As usual, the truth took a bit of a beating in last night's presidential debate. At least one fact was checked during the debate—Obama's assertion that he did, indeed, use the term "act of terror" to describe the attack on the US consulate in Libya the day after it occurred. A look at the post-debate fact-checking by the AP, ABC, the Washington Post, and Politico:
- Obama: "Let's take the money that we've been spending on war over the last decade to rebuild America, roads, bridges, schools." Actually, most of the money spent on the Iraq and Afghanistan wars is borrowed. And if we used that money for schools, it would mean yet more borrowing.

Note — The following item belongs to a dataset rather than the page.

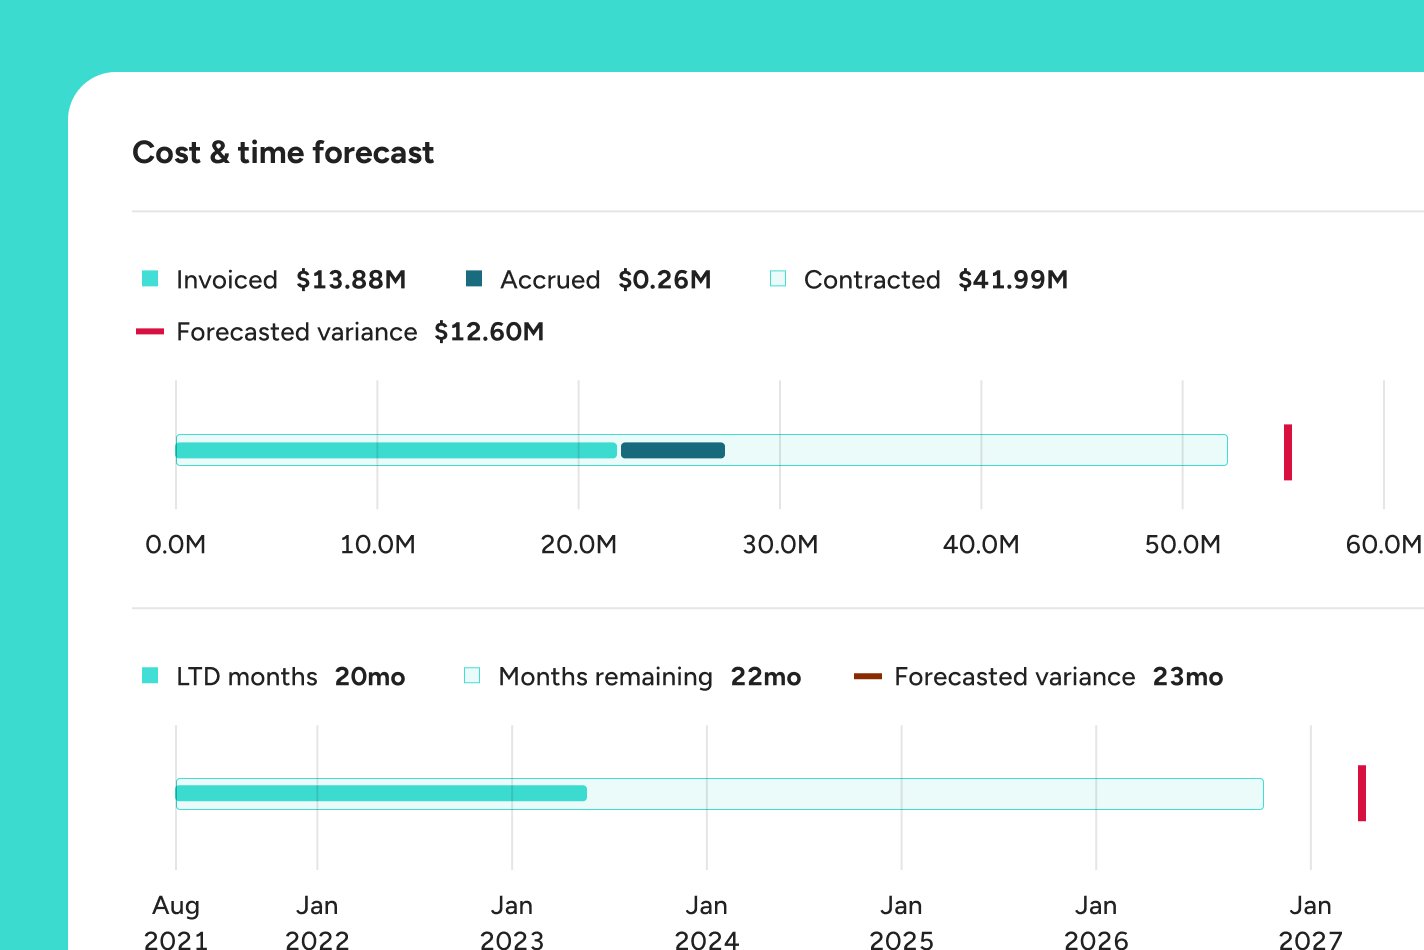This screenshot has height=950, width=1424.
Task: Select the dark accrued bar segment
Action: pyautogui.click(x=672, y=450)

- Romney: "When the president took office, the price of gasoline here in Nassau County was about $1.86 a gallon. Now, it's $4 a gallon. The price of electricity is up. If the president's energy policies are working, you're going to see the cost of energy come down." Not necessarily, because in truth presidents have nearly zero effect on energy prices, since global financial exchanges set most of them. Additionally, other energy costs, like the price of natural gas, have fallen since Obama took office.
- Obama: "He called the Arizona law a model for the nation." No, what Romney was referring to was a federal electronic system used to verify the immigration status of new employees—not, as Obama said, the controversial Arizona immigration law.

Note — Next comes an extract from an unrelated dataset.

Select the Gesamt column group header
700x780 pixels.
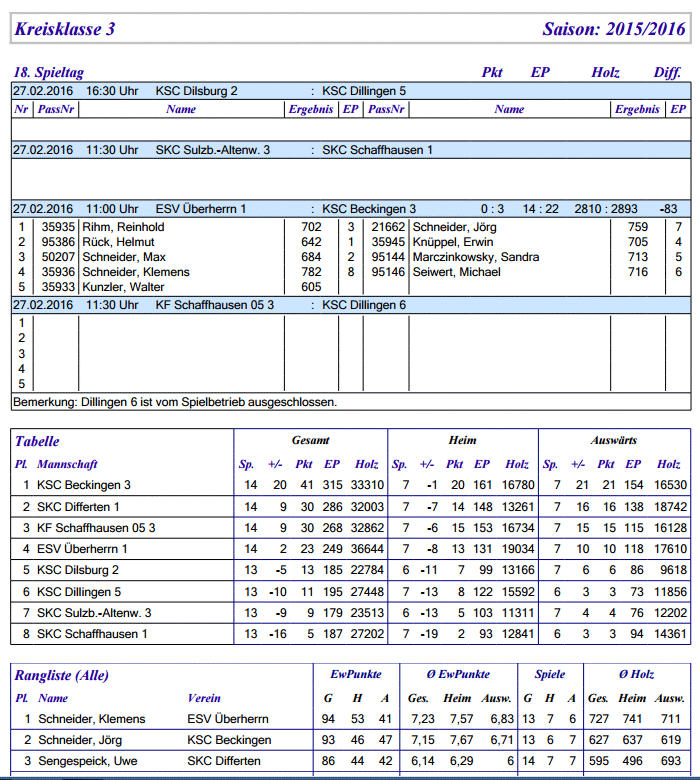(310, 440)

- Romney: "He said … he would cut the deficit in half; instead he has doubled it." False, say numerous fact-checking outlets. But, while Obama has not doubled the deficit, neither has he cut it in half—more like 8%.
- Obama: "What I've also said is, for [those earning] above $250,000, we can go back to the tax rates we had when Bill Clinton was president." Yes, Obama would put the top rate back at 39.6%, as it was during Clinton's presidency. But since ObamaCare includes a new 0.9% Medicare surcharge and a 3.8% tax on investment income for those same households, tax rates would actually be higher for them than they were during the Clinton era.